> [Given request]: Format the records from the line with "You are a GUI" to the line with "coord(714,763)" as a two-column CSV with the columns instruction and output, one row per record. Put each record's text and its answer in one quoted field apiece, with line breaks replaced by spaces, and leave the pictures out.

> [Data shown]:
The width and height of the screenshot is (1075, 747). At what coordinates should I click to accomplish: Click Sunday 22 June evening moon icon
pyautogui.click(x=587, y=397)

---

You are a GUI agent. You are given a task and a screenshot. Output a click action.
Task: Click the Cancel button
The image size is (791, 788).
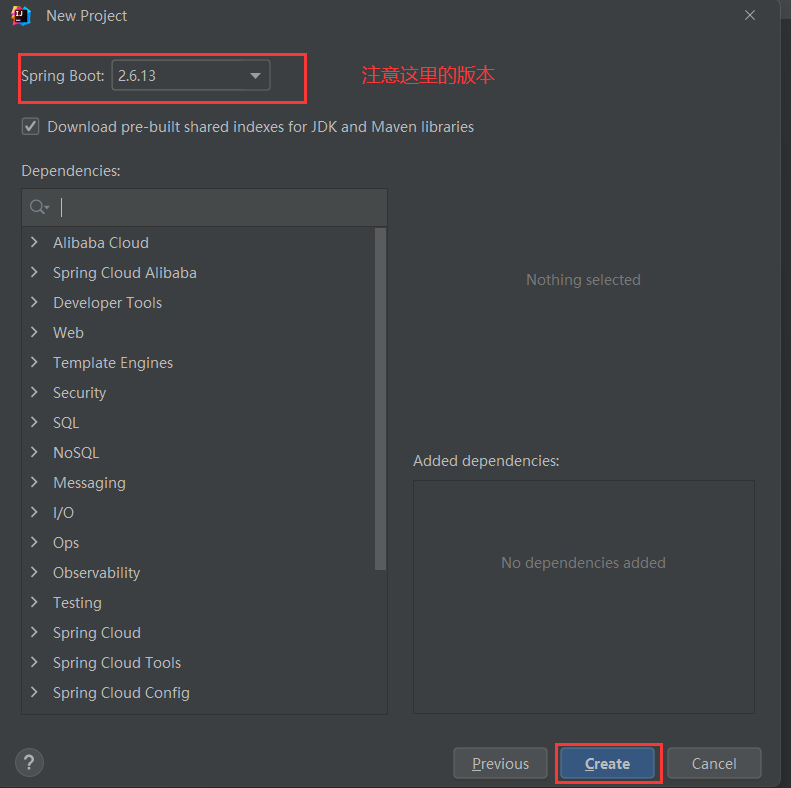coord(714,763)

> [Solution]:
instruction,output
"You are a GUI agent. You are given a task and a screenshot. Output a click action. Task: Click the Cancel button The image size is (791, 788).","coord(714,763)"